**PROVIDED PASSAGE:**
◆ ◆ ◆ ◆ ◆ ◆ ◆

The central government approved 20,000 crores for this project. How much of that amount has been utilised, and did you face any financial stresses?
We got 20,000 crores from the central government in the year 2015 and this amount was for the next five years which is upto 2020. Here, we need to understand that we got a committed budget for the first time. This could help us to plan for next five years at once. Previously, we used to get the budget annually that only allows us to plan for a single year. Although, we still get the annual budget, but there is a certainty to execute the plan as we know that we have 20,000 crores project. So, we started spending according to five years’ budget and now the project is going well. As of now, we have spent more than 6000 crores in total since 2015. Here, I would like to mention that we spent 2,600 crore in the last financial year and 1,600 crore in the previous financial year.
So you can understand, that the project is moving at a good pace as we have five-year plan with us and funding as well. Now we have less than two years left, so we will ensure that we spend the money in the right way.

◆ ◆ ◆ ◆ ◆ ◆ ◆

**EXTRACTED INFORMATION:**
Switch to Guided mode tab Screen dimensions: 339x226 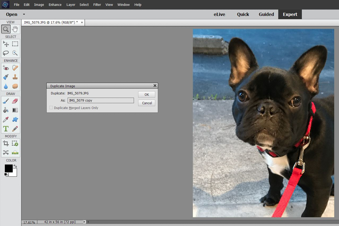[266, 14]
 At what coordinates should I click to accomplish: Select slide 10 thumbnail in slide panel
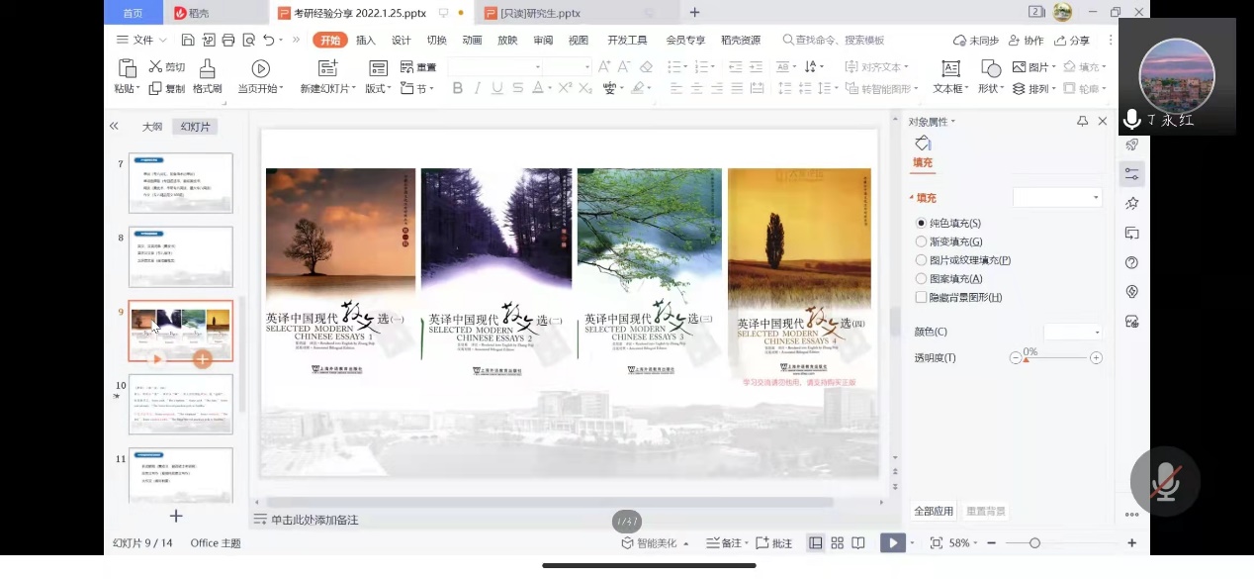pyautogui.click(x=181, y=404)
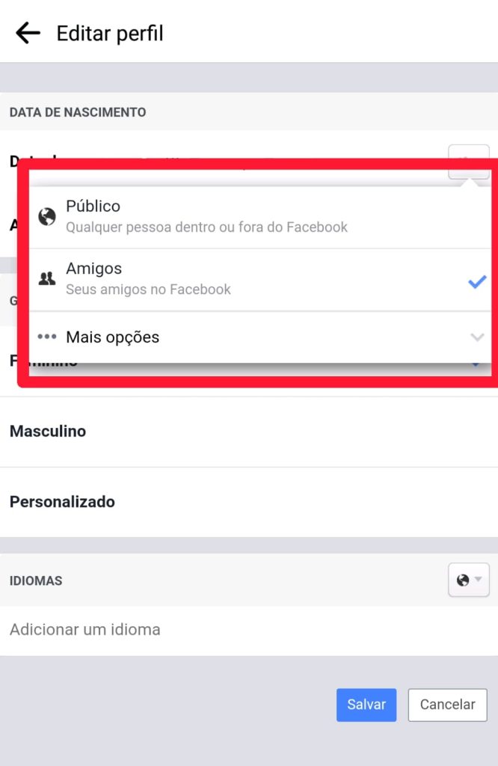Open Idiomas privacy dropdown arrow
Screen dimensions: 498x766
point(479,580)
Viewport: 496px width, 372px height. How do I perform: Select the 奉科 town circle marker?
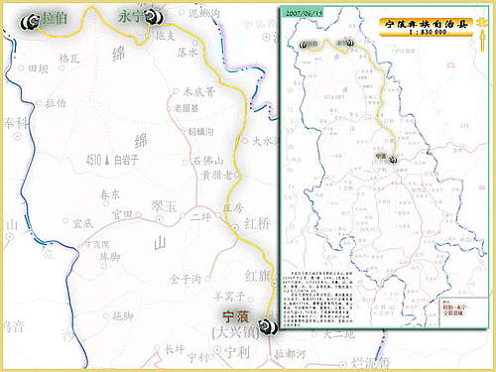[17, 136]
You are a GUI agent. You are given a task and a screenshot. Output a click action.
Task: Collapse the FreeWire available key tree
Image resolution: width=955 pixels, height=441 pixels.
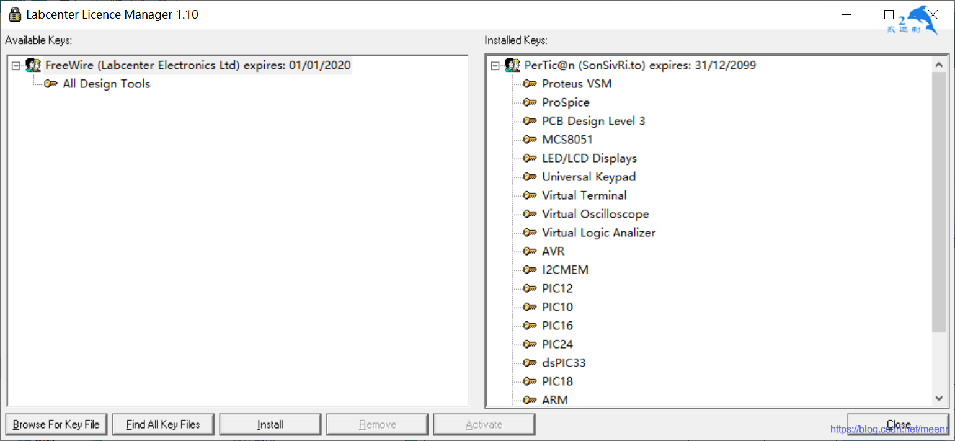16,65
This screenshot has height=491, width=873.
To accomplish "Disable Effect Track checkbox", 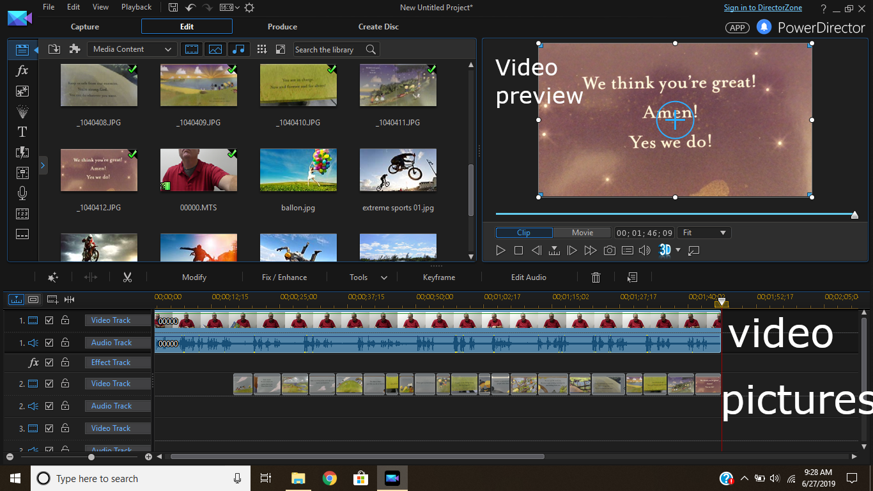I will tap(49, 362).
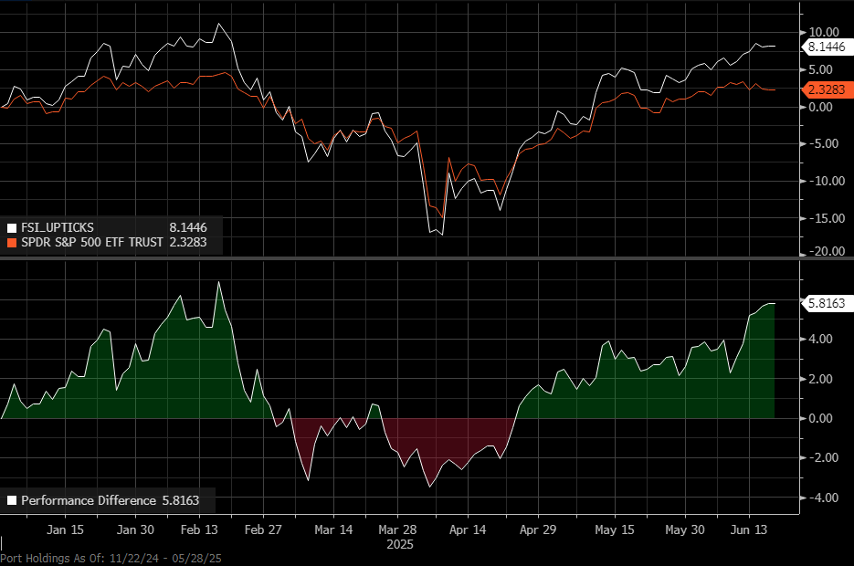Image resolution: width=854 pixels, height=566 pixels.
Task: Click the Feb 13 date label on the time axis
Action: (x=199, y=529)
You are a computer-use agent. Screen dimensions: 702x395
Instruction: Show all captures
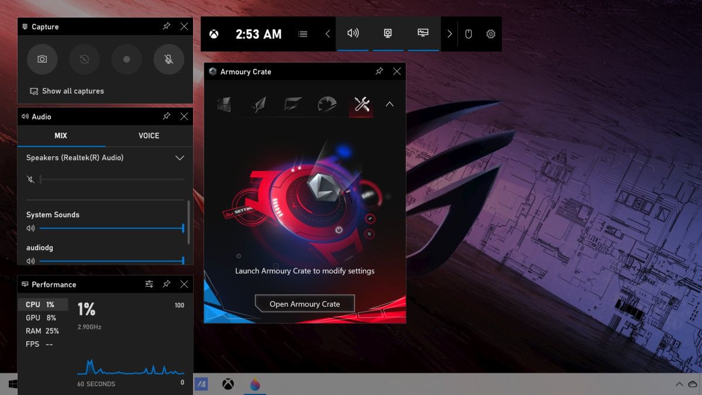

◆ ◆ ◆ ◆ ◆ ◆ ◆

**TASKS TO CARRY OUT:**
1) Decide whether each statement below agrees with the funding interview, answering yes or no and quoting the words of the interview that settle it: (a) The 20,000 crores came from the central government in 2015. (b) Before this project, the budget was given once a year. (c) More money was spent in the previous financial year than in the last one.
2) Answer these questions from the funding interview:
(a) Up to which year was the 20,000 crores meant to last?
(b) How much has been spent in total since 2015?
(c) How much time is left in the plan?
3) Write out the funding interview from "We got 20,000" to "previous financial year." without changing any words.

**EXPECTED RESULTS:**
1)
(a) Yes: "We got 20,000 crores from the central government in the year 2015"
(b) Yes: "Previously, we used to get the budget annually"
(c) No: "we spent 2,600 crore in the last financial year and 1,600 crore in the previous financial year"

2)
(a) 2020
(b) More than 6000 crores
(c) Less than two years

3)
We got 20,000 crores from the central government in the year 2015 and this amount was for the next five years which is upto 2020. Here, we need to understand that we got a committed budget for the first time. This could help us to plan for next five years at once. Previously, we used to get the budget annually that only allows us to plan for a single year. Although, we still get the annual budget, but there is a certainty to execute the plan as we know that we have 20,000 crores project. So, we started spending according to five years’ budget and now the project is going well. As of now, we have spent more than 6000 crores in total since 2015. Here, I would like to mention that we spent 2,600 crore in the last financial year and 1,600 crore in the previous financial year.